かなざわアニメフェスタ2013

 1週間前のことになりますが、10日(日)、石川県金沢市で開催された「かなざわアニメフェスタ2013」に行ってきました。
 


 目当ては、2つの講演。
 1つ目は、鈴木伸一先生はじめ10名のアニメ作家で構成された、おそらく世界最高齢のアニメーション制作集団「G9+1(ジーナイン・プラスワン」のトークショー
 2つ目は、赤塚不二夫先生のご長女りえ子さんと『天才バカボン』の担当編集者だった五十嵐隆夫さんの対談です。
 


 金沢を訪れるのは20年以上ぶり。天気予報では荒れ模様とのことでしたが、幸い平凡な雨降りですみました。


 金沢に到着して真っ先にトークショーの会場「金沢学生のまち市民交流館」へ足を運ぶと、ちょうど車から赤塚りえ子さんはじめフジオ・プロの方々が降りてこられたところで、りえ子さんのほうから声をかけてくださいました。
 
 いったんりえ子さんたちと別れ、待ち合わせをしていた友人たちと合流。館内で開催されていた「赤塚不二夫展」を観ながらトークショーの開始を待ちました。
「赤塚不二雄展」は小規模な展示でしたが、代表的な赤塚マンガの複製原画を中心に、写真パネルや単行本など要所を押さえた品で構成されていました。トキワ荘の精密模型もありました。

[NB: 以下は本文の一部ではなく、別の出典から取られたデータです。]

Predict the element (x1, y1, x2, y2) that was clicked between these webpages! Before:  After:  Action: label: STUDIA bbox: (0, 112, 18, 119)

 そうして、午後1時から「G9+1」のトークショーがスタート! 
 G9+1のメンバーは総勢10名なのですが、今回は8名が出席。お名前を挙げていくと、鈴木伸一福島治、きらけいぞう、大井文雄、一色あづる、古川タクひこねのりお、和田敏克といった顔ぶれになります。都合で欠席したのは、西村緋祿司、島村達雄のお二方。
 
 G9+1が制作したアニメ作品を上映しながら、その合間に作品の解説的なトークが和気あいあいと展開されました。
 G9+1は「年寄りが馬鹿なことをやろう」という感じで集まったもので、2年に1度くらい新作の上映展をおこなっているそうです。現時点での最新作『tokyo未完成』のなかで鈴木伸一先生が担当した短編アニメ『テレビアニメ50年…』は、壁に「原発反対」や「この世の終わりは近い!!」といったポスターの貼られた路地を鈴木先生(≒小池さん)がトボトボと歩くなか、アトムやパーマン1号・2号、喪黒福造などのアニメキャラクターとおぼしきシルエットがいくつも横切る作品でした。やっぱり、そういうのを見ると胸がときめきます。

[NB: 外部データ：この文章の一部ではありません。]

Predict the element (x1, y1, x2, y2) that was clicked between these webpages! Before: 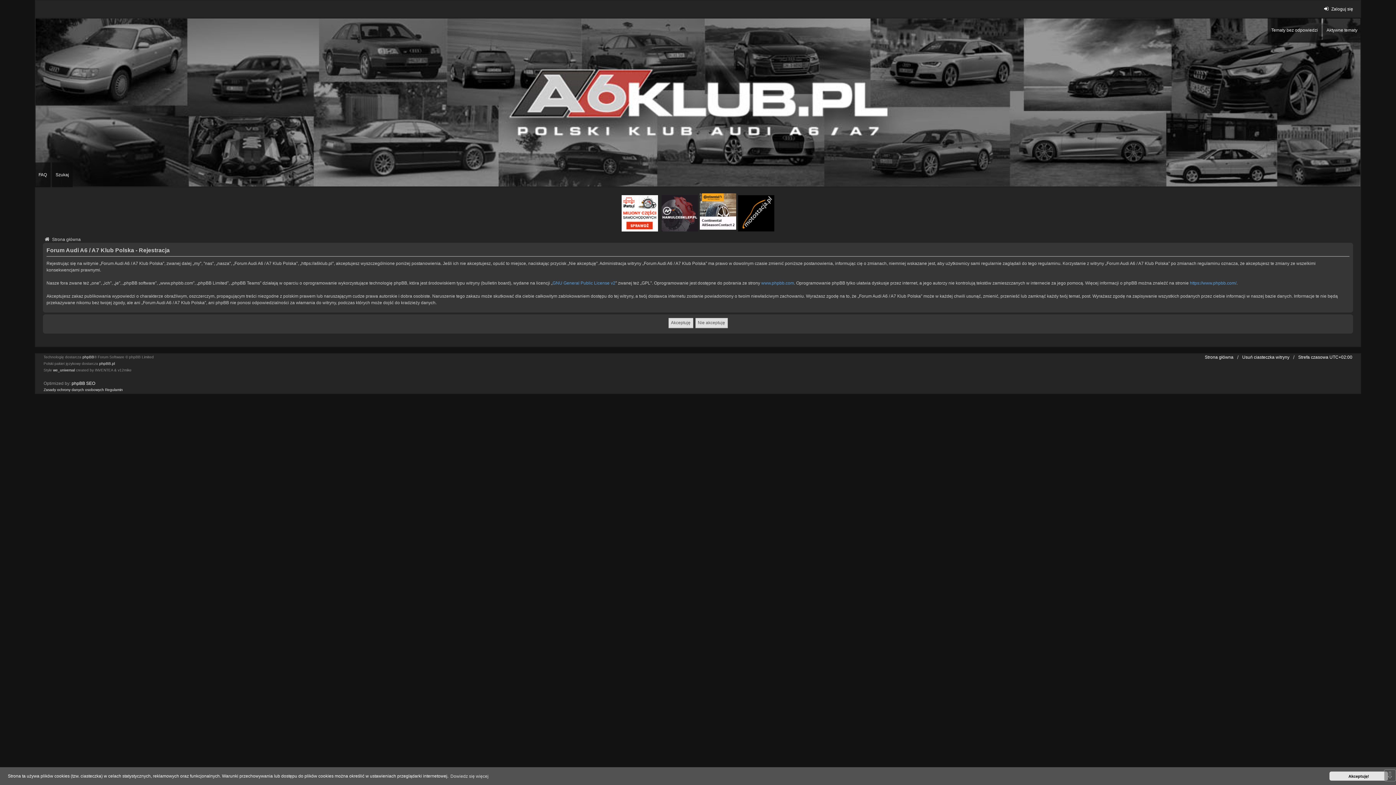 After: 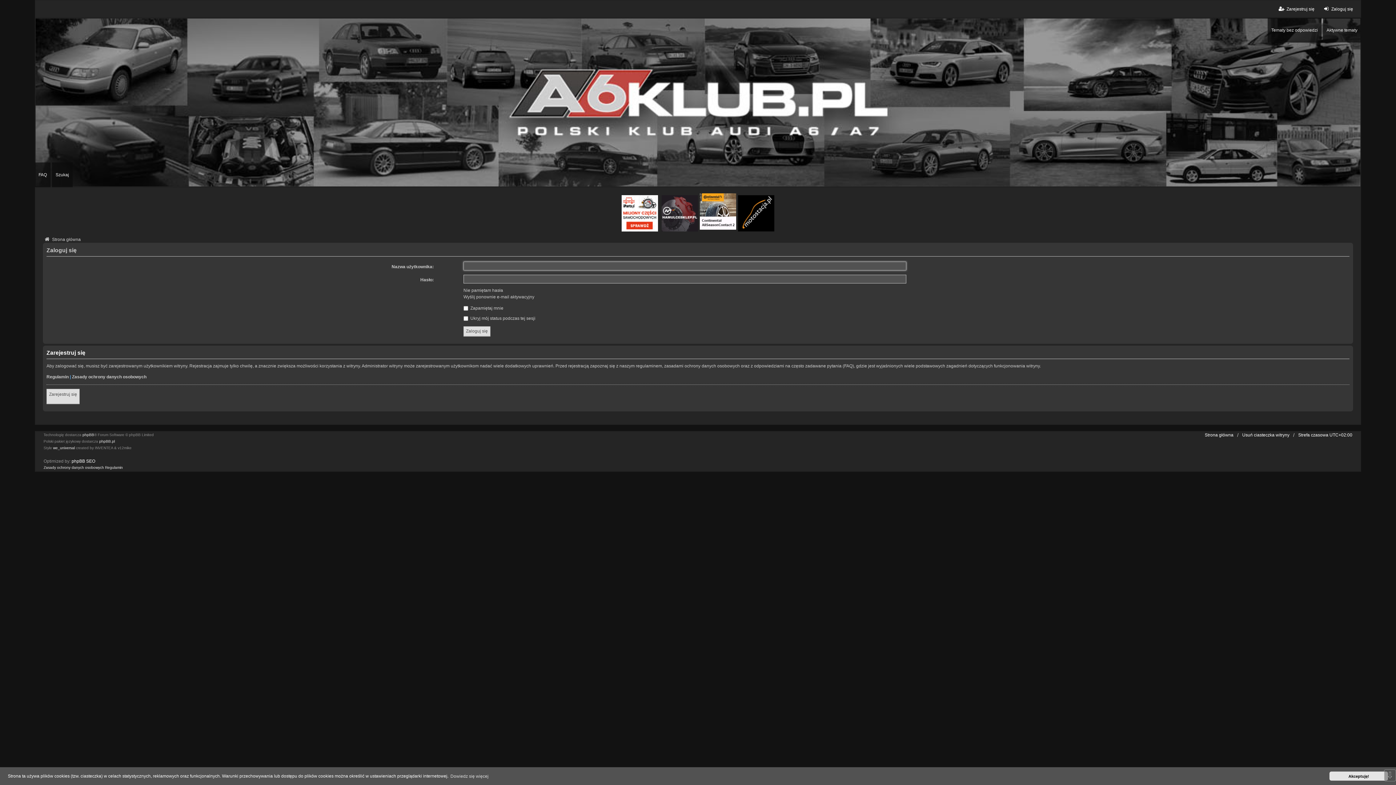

 少しの休憩を挟み、赤塚りえ子さんと五十嵐隆夫さんのトークショーが午後2時半ごろから始まりました。途中から、G9+1のメンバーで赤塚先生と親交のあった鈴木先生、きらさん、古川さんも参加して、おおいに盛り上がりました。
 
 五十嵐さんは、『天才バカボン』の作中に「イガラシ記者」として登場する講談社の名物編集者で、赤塚先生や小学館武居俊樹記者らとの付き合いのなかで数々の面白い逸話を残しています。そんな逸話が披露されるたびに、会場内が笑いに包まれました。


・「少年マガジン」の編集長の頭を靴で殴れ、と赤塚先生から命じられた。自分の上司を殴る謂われはないけれど、やらないと『天才バカボン』の連載をやめる、先生からと脅されて実行した。編集長の頭を殴った瞬間、赤塚先生が「俺が頼んだんです。すみません」と土下座してフォローしてくれた。
・赤塚先生から「缶詰」(軟禁状態で執筆に集中すること)をしたいと言われた。希望の場所が、よりによって帝国ホテル。赤塚先生の部屋だけじゃなく、アシスタントの家族や編集者の部屋も必要だった。赤塚先生は仕事をしているように見えないし、経費が気になるし(笑)。でも先生は頭の中でちゃんとアイデアを生み出していたようで、缶詰が終わってから原稿を仕上げてくれた。
・新宿歌舞伎町の大規模キャバレー「サクラメント」でフジオ・プロの忘年会をやった。フジテレビからコスチュームを借りたりして一晩で大金が飛んだ。(そのとき五十嵐さんはマッカーサーの仮装をしたそうです)
・赤塚先生はハワイ旅行に行ってもどこへ行ってもやることは同じで、宴会ばかりしていた。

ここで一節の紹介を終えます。